在tensorflow 2.4版本中官方已经帮我们实现好了

tf.keras.layers.UpSampling2D(size=(2, 2), data_format=None, interpolation='nearest')

pytorch版本

转置卷积

　　转置卷积 (transpose convolution) 也会被称为反卷积（Deconvolution），与Unpooling不同，使用反卷积来对图像进行上采样是可以习得的。通常用来对卷积层的结果进行上采样，使其回到原始图片的分辨率。

pytorch
- nn.ConvTranspose1d(in_channels=N, out_channels=2N, kernel_size=2*S, stride=S, padding=S//2 + S%2, otuput_padding=S%2)
- nn.ConvTranspose2d
tensorflow
- tf.nn.conv2d_transpose
- tf.nn.conv1d_transpose

PixelShuffle

　　pixelshuffle算法的实现流程如上图，其实现的功能是：将一个[H, W]的低分辨率输入图像（Low Resolution），通过Sub-pixel操作将其变为[r*H, e*W]的高分辨率图像（High Resolution）。

　　但是其实现过程不是直接通过插值等方式产生这个高分辨率图像，而是通过卷积先得到$r^2$个通道的特征图（特征图大小和输入低分辨率图像一致），然后通过周期筛选（periodic shuffing）的方法得到这个高分辨率的图像，其中$r$为上采样因子（upscaling factor），也就是图像的扩大倍率。

二维SubPixel上采样

[batch, height, width, channels * r * r] --> [batch, height * r, width * r, channels]

tensorflow方法实现

import tensorflow as tf

def _phase_shift(I, r):

    # 相位偏移操作

    bsize, a, b, c = I.get_shape().as_list()

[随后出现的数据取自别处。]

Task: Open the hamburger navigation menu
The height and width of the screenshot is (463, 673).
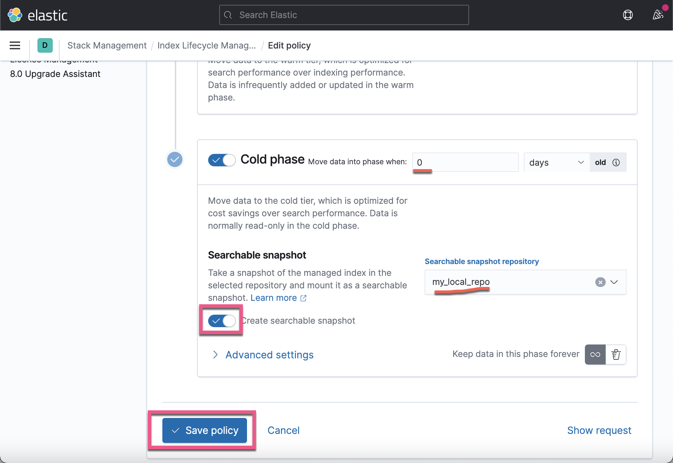Action: pos(15,45)
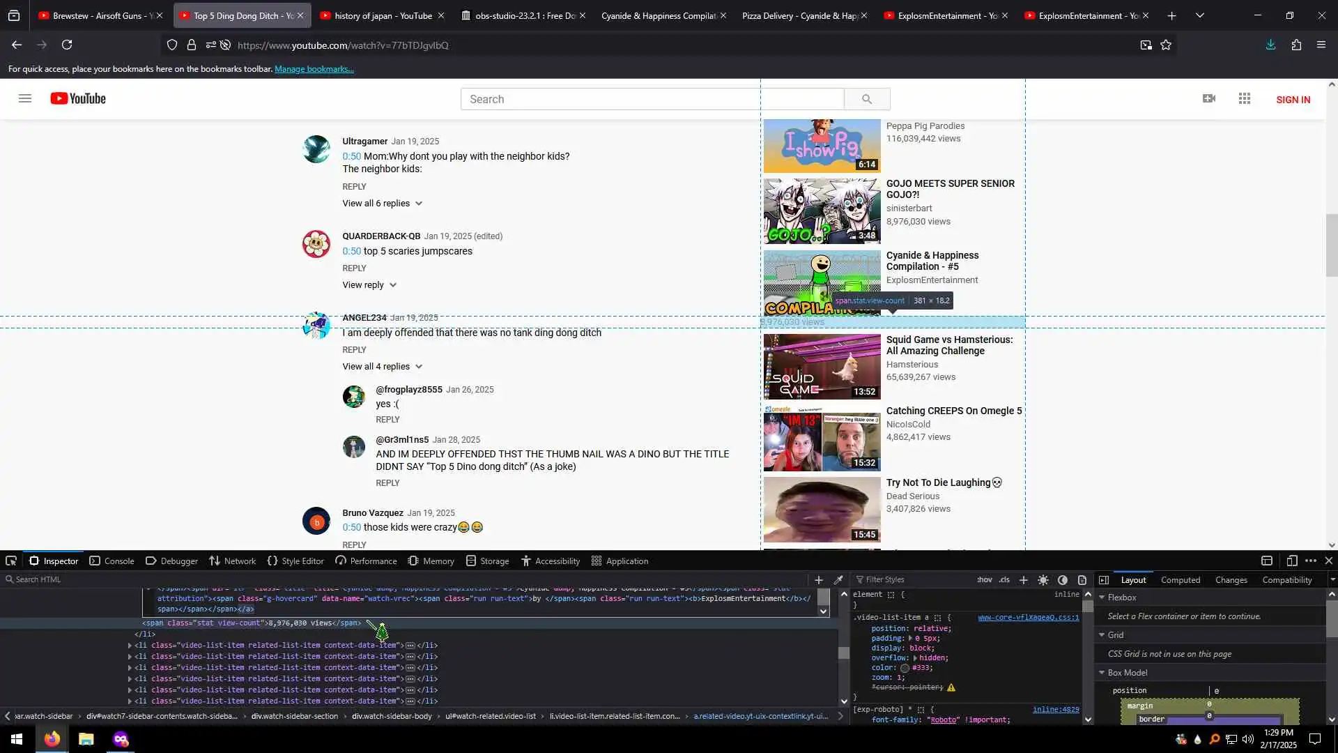The width and height of the screenshot is (1338, 753).
Task: Expand the li node below the selected span
Action: point(130,646)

    bsize = tf.shape(I)[0]  # Handling Dimension(None) type for undefined batch dim

    X = tf.reshape(I, (bsize, a, b, r, r))

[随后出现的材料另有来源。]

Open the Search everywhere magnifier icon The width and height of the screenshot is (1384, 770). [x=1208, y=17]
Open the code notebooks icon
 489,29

    X = tf.transpose(X, (0, 1, 2, 4, 3))  # bsize, a, b, 1, 1

    X = tf.split(X, a, 1)  # a, [bsize, b, r, r]

    X = tf.concat([tf.squeeze(x, axis=1) for x in X], axis=2)  # bsize, b, a*r, r

    X = tf.split(X, b, 1)  # b, [bsize, a*r, r]

    X = tf.concat([tf.squeeze(x, axis=1) for x in X], axis=2)  # bsize, a*r, b*r

    return tf.reshape(X, (bsize, a * r, b * r, 1))

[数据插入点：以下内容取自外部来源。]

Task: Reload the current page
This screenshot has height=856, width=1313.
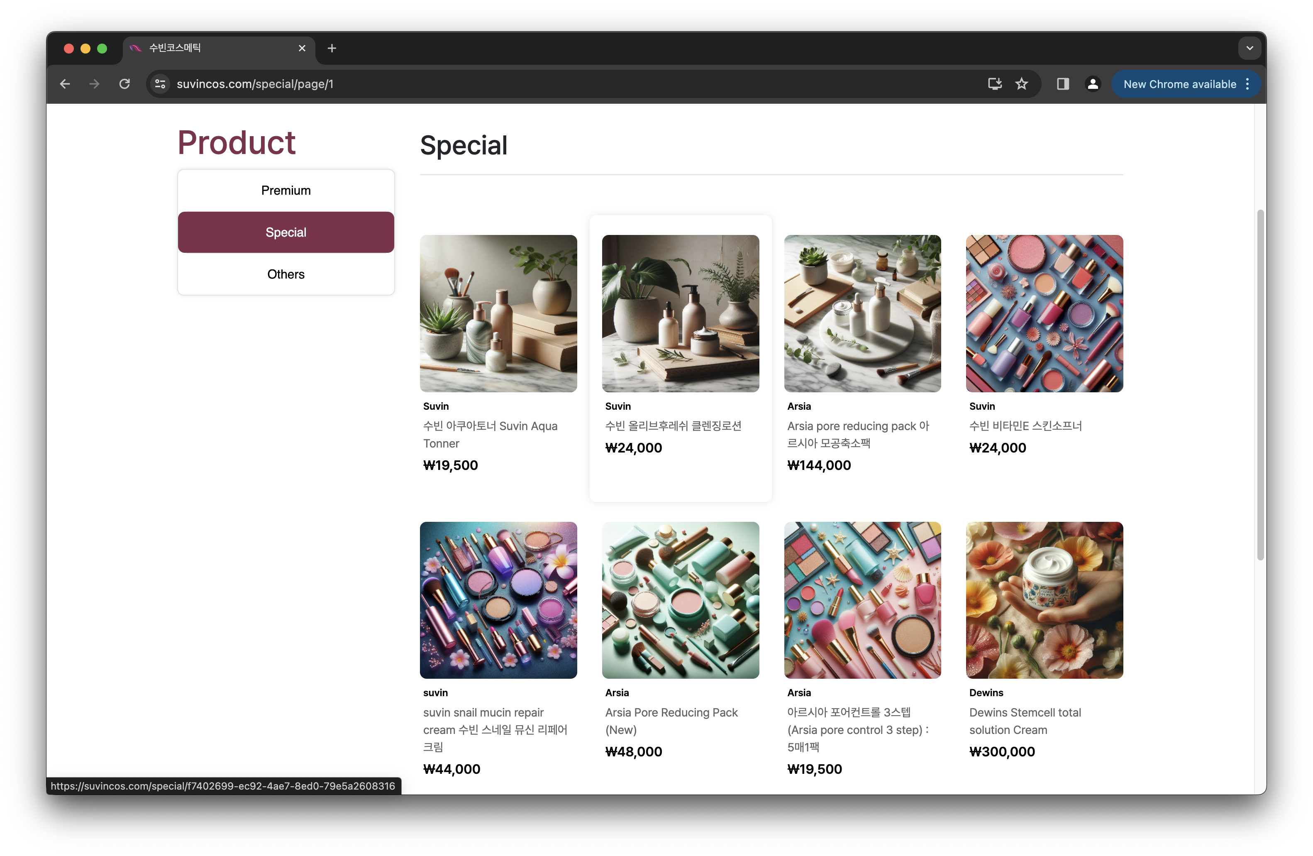Action: point(125,84)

def PixelShuffle(X, r, color=False):

    if color:

        Xc = tf.split(X, 3, 3)

        X = tf.concat([_phase_shift(x, r) for x in Xc], axis=3)

    else:

        X = _phase_shift(X, r)

    return X

if __name__ == "__main__":

    X1 = tf.get_variable(name='X1',

                         shape=[2, 8, 8, 4],

                         initializer=tf.random_normal_initializer(stddev=1.0),

                         dtype=tf.float32)

    Y = PixelShuffle(X1, 2)

    print(Y.shape)  # (2, 16, 16, 1)

    X2 = tf.get_variable(name='X2',

                         shape=[2, 8, 8, 4 * 3],

                         initializer=tf.random_normal_initializer(stddev=1.0),

                         dtype=tf.float32)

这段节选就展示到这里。